*WHAT YOU HAVE TO DO:*
The expected output is an exact copy of the lines from the one containing "Open the search filter list icon" through the final line of the entries below, with no images.

BEGIN DATA TO EXAMINE

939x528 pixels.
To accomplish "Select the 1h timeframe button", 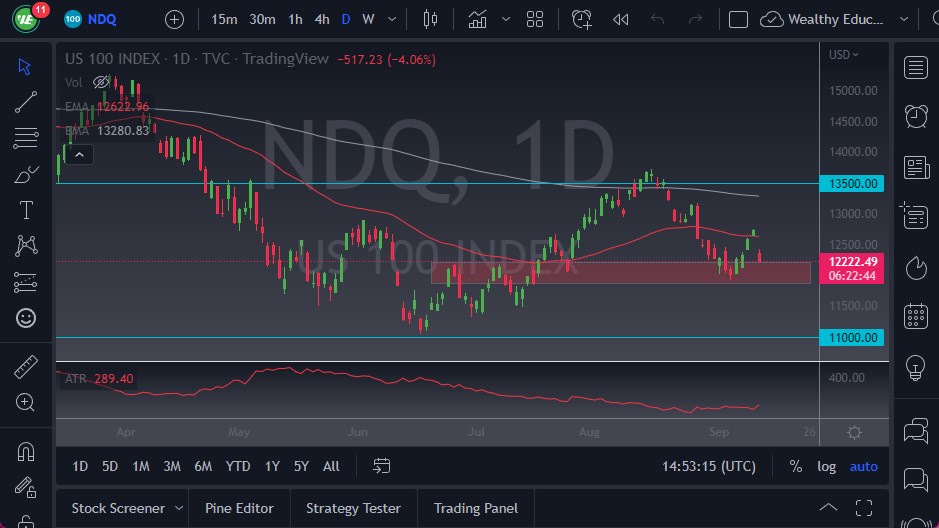I will pos(295,19).
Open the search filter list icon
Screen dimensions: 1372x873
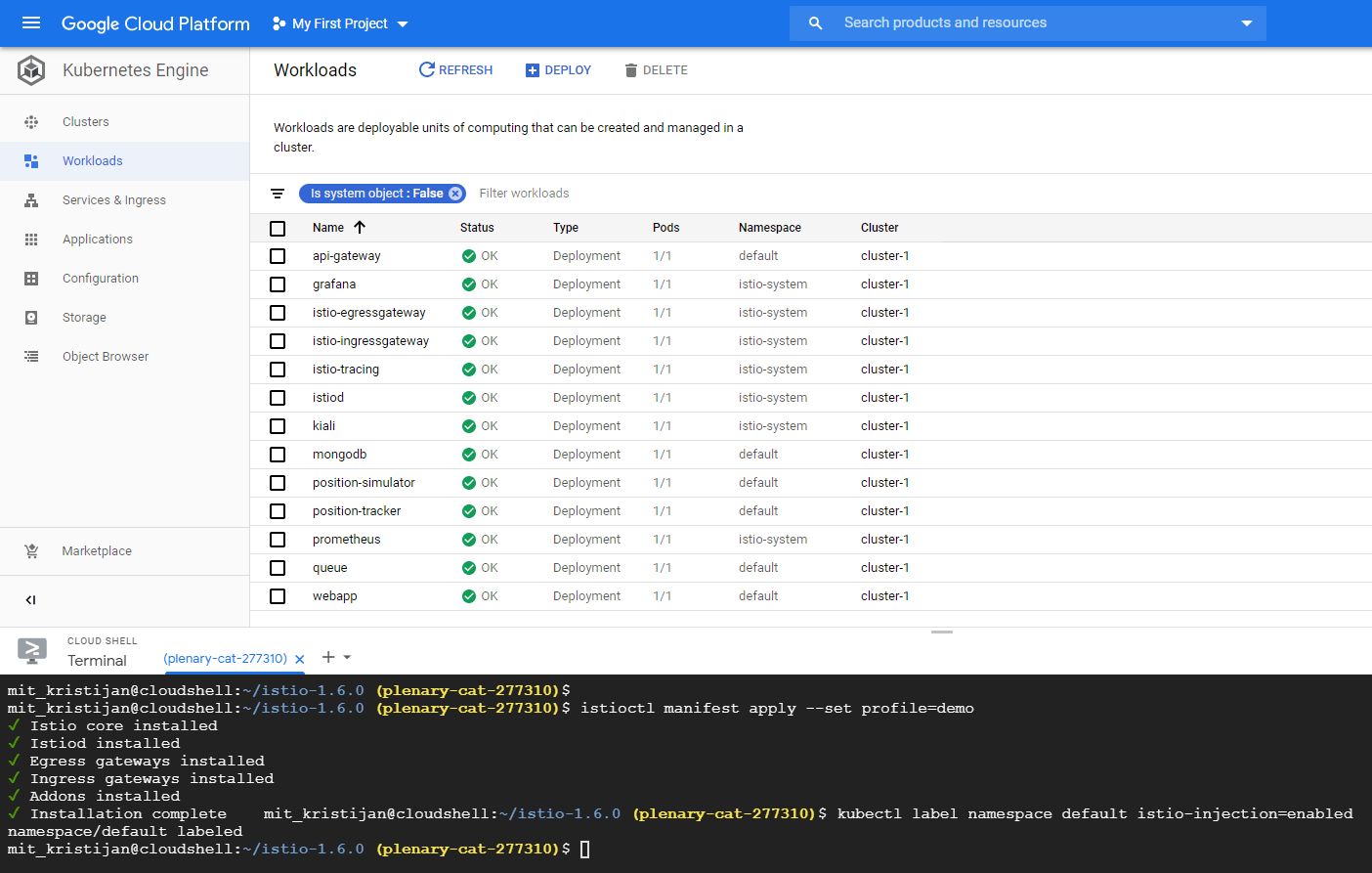278,194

END DATA TO EXAMINE

*RESPONSE AREA:*
Open the search filter list icon
Screen dimensions: 1372x873
278,194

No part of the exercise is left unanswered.